▶ _WHAT TO WORK ON_: Exact copy, pictures omitted: the line holding "You are a computer-use" and every line after it down to the end of the entries.

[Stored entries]
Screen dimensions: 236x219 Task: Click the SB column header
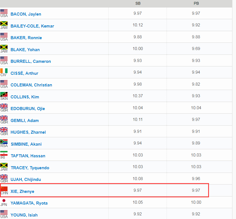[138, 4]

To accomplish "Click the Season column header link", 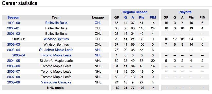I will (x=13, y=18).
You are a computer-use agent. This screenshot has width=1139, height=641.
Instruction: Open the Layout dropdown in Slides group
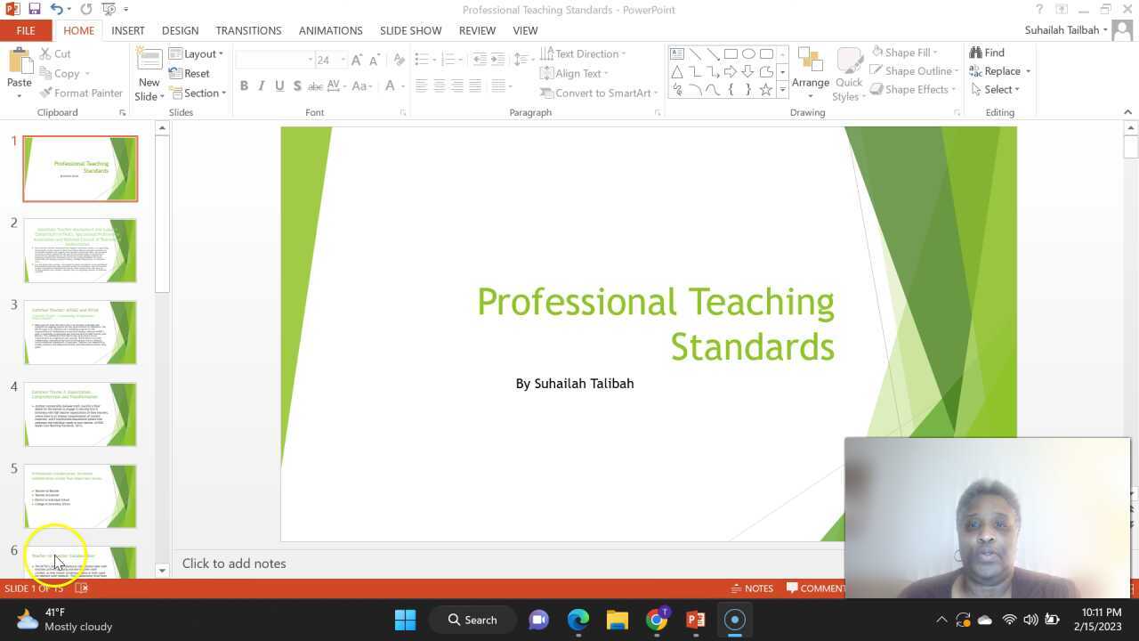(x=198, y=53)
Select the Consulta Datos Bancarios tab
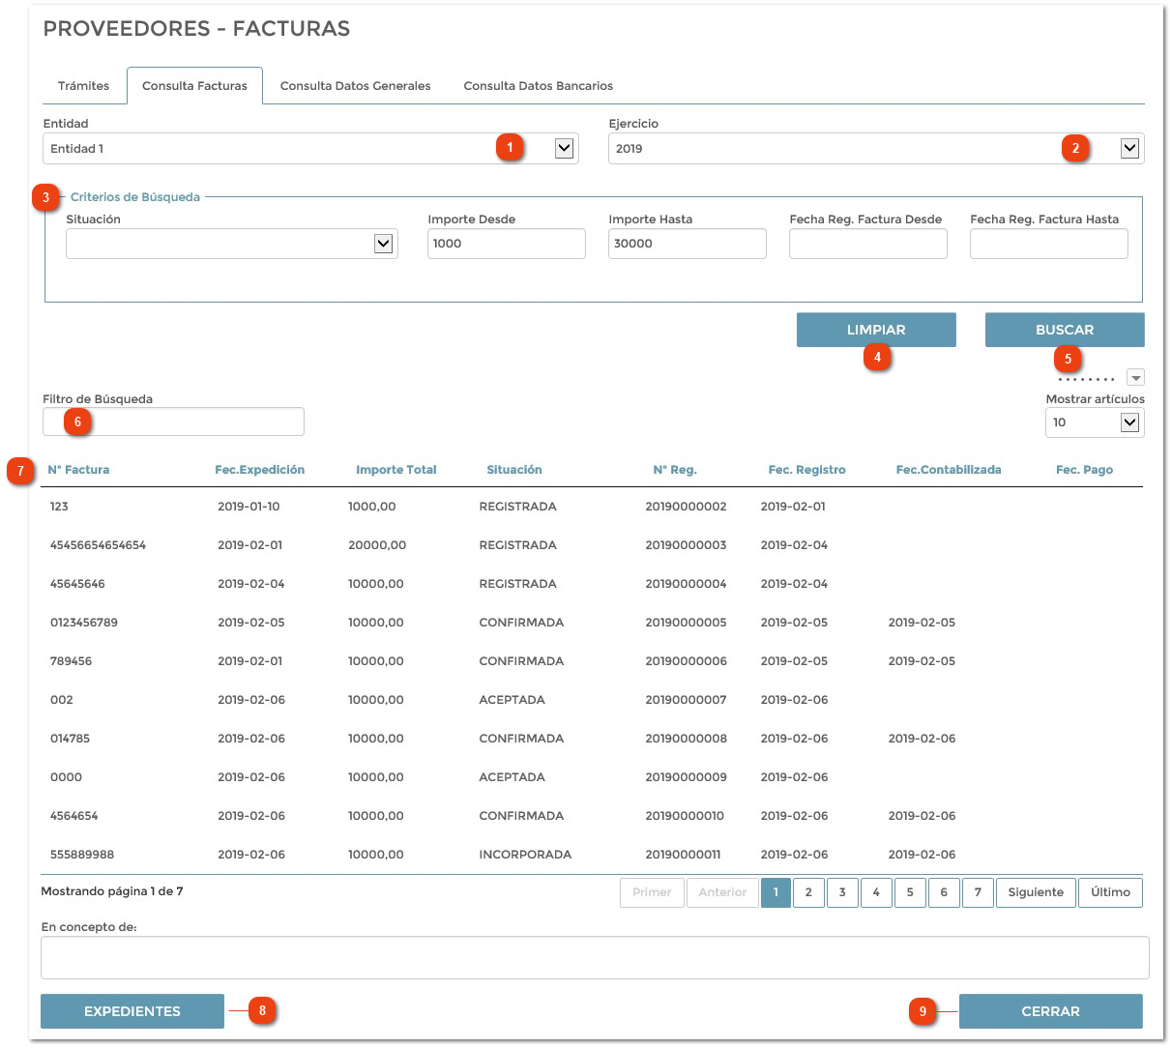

▶ _SOLUTION_:
You are a computer-use agent. This screenshot has width=1139, height=641.
Instruction: Open the Layout dropdown in Slides group
(x=198, y=53)
Select the Consulta Datos Bancarios tab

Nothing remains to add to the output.